• [What this task involves]: The answer must be a single number: how many lines in the entries hold the string "computer".
*** Opening Excerpted data ***
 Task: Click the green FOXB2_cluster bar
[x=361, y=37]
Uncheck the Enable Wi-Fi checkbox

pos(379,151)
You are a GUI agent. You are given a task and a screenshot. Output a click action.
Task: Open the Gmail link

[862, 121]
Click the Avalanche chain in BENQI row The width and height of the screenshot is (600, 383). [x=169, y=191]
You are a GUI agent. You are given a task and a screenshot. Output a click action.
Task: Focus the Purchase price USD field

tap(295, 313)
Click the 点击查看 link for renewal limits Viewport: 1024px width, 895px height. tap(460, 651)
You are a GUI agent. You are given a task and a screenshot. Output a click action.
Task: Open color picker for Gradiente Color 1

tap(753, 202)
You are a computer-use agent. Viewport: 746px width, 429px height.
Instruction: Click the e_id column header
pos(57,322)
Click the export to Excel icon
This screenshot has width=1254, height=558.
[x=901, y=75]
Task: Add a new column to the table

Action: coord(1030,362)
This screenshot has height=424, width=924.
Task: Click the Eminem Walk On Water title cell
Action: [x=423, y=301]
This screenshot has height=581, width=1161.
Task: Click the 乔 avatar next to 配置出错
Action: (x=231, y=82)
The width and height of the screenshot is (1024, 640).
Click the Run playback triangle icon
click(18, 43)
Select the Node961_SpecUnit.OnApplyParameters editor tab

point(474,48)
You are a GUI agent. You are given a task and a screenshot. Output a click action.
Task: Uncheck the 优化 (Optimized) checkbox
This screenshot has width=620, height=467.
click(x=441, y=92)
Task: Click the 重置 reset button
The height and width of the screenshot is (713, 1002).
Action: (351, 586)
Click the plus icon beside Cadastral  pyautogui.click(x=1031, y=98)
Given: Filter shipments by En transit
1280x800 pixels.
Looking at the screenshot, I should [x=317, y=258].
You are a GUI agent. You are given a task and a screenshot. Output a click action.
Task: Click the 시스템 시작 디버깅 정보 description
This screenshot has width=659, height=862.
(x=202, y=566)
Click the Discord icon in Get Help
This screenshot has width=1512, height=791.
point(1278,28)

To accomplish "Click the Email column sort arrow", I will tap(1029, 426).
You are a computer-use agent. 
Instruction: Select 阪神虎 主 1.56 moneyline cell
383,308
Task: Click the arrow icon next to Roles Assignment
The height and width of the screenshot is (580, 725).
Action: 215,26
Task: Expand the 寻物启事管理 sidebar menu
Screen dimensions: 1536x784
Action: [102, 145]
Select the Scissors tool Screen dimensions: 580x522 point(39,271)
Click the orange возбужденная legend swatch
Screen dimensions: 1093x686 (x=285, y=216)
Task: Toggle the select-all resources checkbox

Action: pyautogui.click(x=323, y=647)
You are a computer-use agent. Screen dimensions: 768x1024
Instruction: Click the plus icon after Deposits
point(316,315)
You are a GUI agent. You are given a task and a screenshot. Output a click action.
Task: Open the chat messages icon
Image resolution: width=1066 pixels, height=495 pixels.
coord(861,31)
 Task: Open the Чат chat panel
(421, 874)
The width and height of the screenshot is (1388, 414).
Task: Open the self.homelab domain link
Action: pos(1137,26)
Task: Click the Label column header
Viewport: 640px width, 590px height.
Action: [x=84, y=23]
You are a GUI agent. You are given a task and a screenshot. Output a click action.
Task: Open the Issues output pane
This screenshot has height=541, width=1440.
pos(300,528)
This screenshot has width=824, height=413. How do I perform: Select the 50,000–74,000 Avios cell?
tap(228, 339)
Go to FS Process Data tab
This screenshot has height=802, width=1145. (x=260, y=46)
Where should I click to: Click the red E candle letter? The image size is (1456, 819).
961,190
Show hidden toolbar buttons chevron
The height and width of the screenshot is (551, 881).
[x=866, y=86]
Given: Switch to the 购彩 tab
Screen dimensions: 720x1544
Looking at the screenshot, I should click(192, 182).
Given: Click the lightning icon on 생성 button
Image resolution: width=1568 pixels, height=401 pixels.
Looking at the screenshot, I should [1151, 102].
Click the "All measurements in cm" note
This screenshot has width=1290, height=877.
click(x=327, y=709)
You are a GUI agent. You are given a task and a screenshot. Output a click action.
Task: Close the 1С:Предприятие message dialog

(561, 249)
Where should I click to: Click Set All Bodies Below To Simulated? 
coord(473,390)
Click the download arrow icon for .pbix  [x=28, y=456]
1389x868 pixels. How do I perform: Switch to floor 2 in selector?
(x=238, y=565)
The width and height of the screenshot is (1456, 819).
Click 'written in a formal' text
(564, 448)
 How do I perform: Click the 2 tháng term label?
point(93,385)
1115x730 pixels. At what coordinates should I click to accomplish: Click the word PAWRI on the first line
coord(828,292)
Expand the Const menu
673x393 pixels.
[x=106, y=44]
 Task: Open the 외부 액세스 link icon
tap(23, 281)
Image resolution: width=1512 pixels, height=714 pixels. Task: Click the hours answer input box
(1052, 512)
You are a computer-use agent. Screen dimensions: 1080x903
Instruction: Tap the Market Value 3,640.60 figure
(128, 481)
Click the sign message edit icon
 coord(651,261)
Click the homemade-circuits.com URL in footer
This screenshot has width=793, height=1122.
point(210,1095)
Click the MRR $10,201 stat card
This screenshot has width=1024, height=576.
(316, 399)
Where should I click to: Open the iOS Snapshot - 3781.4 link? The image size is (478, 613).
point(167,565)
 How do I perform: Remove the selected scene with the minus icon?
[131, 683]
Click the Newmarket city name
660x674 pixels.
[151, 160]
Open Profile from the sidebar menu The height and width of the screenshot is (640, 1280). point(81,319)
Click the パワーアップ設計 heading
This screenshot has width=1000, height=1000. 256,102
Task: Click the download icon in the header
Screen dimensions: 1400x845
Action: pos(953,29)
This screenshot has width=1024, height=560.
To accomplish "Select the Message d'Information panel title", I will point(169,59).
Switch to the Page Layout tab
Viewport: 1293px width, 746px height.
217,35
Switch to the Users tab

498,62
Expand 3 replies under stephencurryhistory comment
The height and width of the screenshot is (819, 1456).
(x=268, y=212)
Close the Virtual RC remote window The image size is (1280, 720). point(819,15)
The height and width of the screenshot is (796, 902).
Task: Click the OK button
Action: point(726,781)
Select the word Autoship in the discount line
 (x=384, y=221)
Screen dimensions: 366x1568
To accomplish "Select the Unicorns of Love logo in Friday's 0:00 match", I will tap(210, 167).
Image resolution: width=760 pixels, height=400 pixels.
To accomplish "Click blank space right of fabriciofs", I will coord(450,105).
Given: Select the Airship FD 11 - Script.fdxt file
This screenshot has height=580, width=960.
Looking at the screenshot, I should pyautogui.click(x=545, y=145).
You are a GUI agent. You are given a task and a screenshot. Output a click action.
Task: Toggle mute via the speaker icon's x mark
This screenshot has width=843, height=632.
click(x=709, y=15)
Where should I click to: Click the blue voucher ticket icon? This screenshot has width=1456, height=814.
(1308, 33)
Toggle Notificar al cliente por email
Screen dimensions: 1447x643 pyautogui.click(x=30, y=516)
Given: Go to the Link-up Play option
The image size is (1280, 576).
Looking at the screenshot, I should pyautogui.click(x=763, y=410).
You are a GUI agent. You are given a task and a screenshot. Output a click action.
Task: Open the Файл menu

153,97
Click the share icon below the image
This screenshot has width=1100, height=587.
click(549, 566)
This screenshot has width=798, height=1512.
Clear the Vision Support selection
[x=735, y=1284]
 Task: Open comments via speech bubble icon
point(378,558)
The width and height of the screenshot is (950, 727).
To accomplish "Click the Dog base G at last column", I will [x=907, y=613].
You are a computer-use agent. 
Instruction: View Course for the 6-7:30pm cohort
*** Closing Excerpted data ***
• [Answer below]: 5